Alexis Jenni. Le cerveau qu'est-ce que ça change. Labor & Fides, 2024


Extrait : “quand deux médecins vinrent me voir, je ne savais pas bien combien il était.  On me parlait. Mais je ne voyais pas parler l’homme debout devant moi. Cette performance de ventriloque était bien étrange. “C’est vous qui me parlez ? demandais-je au médecin qui gardait les lèvres obstinément  closes malgré tout ce qu’il disait. - Non, c’est moi, répondit-il en parlant d’ailleurs, un ailleurs étrange puisqu’il demeurait ailleurs, irrémédiablement. - C’est bien ce que je disais”, faillis-je rétorquer. Et puis je tournai la tête, et je vis un autre médecin, dont les mouvements de lèvres correspondaient aux paroles entendues. Il était à deux mètres de moi, je ne l’avais pas vu, ou plutôt pas perçu, sa présence tout entière était annulée alors qu’objectivement, optiquement, je le voyais : en tant qu’image il était là, pas en tant que présence, comme si je l’oubliais de façon répétée, un oubli à chaque seconde renouvelé, au point d'attribuer ses paroles à quelqu’un d’autre - effort du cerveau pour que tout reste normal, normalité un peu sabotée quand même par ce petit malaise de non-cohérence de l’ensemble.

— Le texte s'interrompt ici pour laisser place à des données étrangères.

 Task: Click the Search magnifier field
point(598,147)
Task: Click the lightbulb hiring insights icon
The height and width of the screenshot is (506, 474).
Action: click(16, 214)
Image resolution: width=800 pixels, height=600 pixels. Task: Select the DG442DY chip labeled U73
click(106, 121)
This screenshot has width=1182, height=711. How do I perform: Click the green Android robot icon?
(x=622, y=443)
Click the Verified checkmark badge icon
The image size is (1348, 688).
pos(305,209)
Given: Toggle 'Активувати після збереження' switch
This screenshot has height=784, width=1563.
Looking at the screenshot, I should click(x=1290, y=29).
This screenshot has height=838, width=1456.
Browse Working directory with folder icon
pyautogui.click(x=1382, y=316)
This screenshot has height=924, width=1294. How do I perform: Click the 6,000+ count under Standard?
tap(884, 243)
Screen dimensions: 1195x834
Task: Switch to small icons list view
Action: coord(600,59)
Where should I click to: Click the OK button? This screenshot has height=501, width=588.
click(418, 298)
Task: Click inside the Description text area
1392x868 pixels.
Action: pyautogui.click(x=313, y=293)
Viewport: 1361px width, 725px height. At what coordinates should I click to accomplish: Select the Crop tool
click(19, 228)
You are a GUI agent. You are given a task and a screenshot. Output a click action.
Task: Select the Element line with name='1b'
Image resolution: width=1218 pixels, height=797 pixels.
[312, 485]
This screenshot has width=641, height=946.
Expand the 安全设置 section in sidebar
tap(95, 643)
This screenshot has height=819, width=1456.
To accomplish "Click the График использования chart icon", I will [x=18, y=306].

Vous avez un syndrome d’héminégligence gauche” me dirent les deux compères dont je n'étais pas très sûr du nombre, ne parvenant vraiment pas à me le mettre dans la tête.” (p32-33)


Biographie d'Alexis Jenni

Alexis Jenni, titulaire d'une agrégation, exerçait en tant que professeur de sciences de la vie et de la Terre au Lycée Saint-Marc de Lyon jusqu'à ce que le Prix Goncourt lui tombe dessus et qu'il commence enfin à vivre de sa plume.